# Dataset entries
#####

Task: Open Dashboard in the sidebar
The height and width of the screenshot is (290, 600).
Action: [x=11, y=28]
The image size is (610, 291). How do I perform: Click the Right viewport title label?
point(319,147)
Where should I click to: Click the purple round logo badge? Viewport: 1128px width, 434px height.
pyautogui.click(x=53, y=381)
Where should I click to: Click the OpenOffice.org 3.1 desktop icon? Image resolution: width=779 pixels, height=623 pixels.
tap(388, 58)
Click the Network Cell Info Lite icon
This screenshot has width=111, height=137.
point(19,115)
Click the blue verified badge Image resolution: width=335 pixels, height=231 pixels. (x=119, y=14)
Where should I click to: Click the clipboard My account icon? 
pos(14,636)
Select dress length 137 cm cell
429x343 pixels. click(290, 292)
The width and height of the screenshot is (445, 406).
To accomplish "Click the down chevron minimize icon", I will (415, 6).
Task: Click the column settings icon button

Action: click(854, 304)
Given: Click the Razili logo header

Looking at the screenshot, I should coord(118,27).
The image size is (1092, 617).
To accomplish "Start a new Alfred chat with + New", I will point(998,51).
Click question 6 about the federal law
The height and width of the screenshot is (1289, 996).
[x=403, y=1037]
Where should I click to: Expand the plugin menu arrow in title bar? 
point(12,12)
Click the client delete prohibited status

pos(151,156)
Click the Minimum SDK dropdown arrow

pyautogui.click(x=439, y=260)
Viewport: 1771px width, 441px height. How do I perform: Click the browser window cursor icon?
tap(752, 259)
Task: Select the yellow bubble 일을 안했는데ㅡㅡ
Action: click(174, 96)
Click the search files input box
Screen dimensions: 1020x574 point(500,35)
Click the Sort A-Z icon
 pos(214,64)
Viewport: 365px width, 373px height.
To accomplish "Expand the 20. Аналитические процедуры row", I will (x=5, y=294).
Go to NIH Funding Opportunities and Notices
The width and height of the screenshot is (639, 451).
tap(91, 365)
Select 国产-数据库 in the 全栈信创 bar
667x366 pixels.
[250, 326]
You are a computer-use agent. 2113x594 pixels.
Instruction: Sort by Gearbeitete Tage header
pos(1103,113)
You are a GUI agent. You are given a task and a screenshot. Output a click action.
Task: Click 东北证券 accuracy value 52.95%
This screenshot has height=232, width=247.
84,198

#####

# Problem requirements
Wherever a line in the data above holds the word "agent", copy that line.

# Response area
You are a computer-use agent. 2113x594 pixels.
You are a GUI agent. You are given a task and a screenshot. Output a click action.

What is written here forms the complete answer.